* [Required action]
Please return only the lines between the line with "The height and" and the final line of the entries, both included, and exclude pictures.
________________
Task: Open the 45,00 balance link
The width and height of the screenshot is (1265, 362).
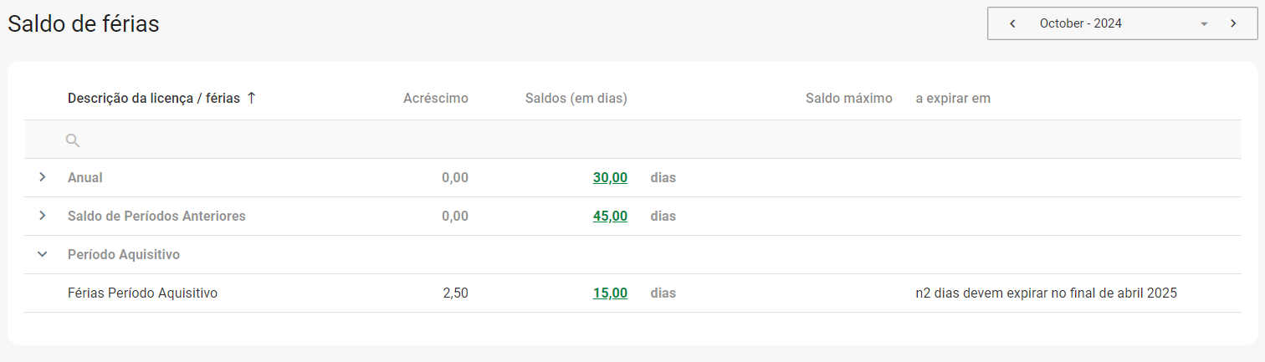Action: click(610, 216)
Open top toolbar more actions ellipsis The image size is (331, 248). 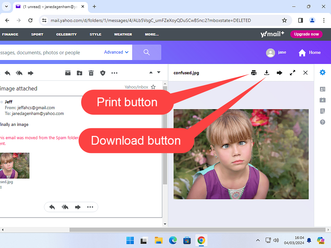click(x=114, y=73)
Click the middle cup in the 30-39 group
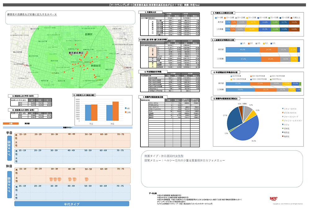310x211 pixels. tap(55, 179)
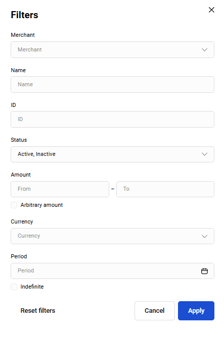Expand the Currency chevron arrow
The image size is (224, 337).
[x=204, y=236]
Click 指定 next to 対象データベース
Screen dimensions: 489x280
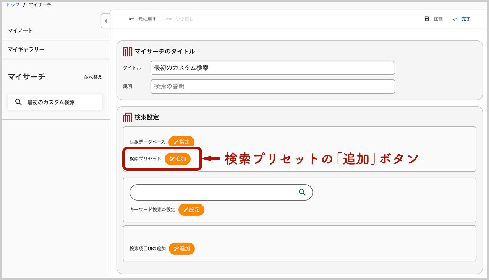(181, 142)
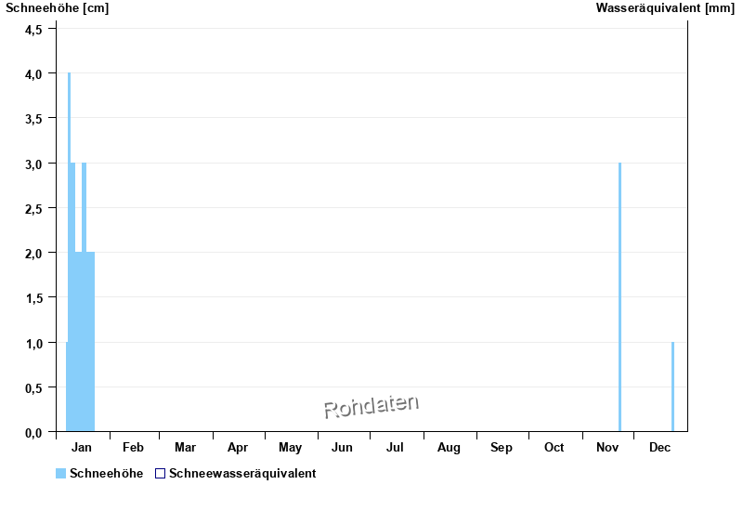
Task: Select the Jun month label
Action: click(343, 448)
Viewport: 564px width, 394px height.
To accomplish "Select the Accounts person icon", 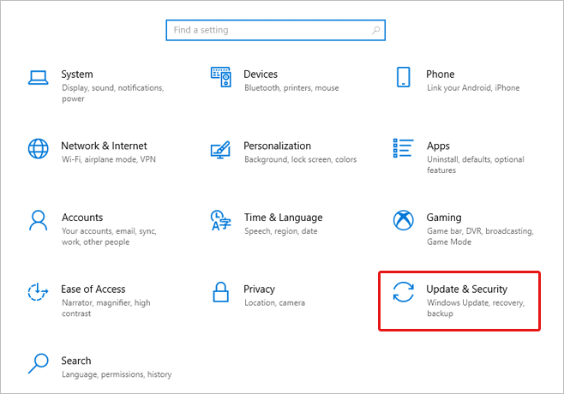I will click(39, 220).
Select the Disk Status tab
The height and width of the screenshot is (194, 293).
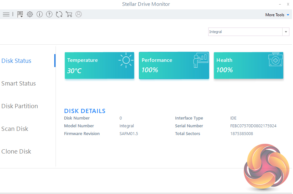(17, 61)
________________
* [Final answer]
The height and width of the screenshot is (194, 293).
(17, 61)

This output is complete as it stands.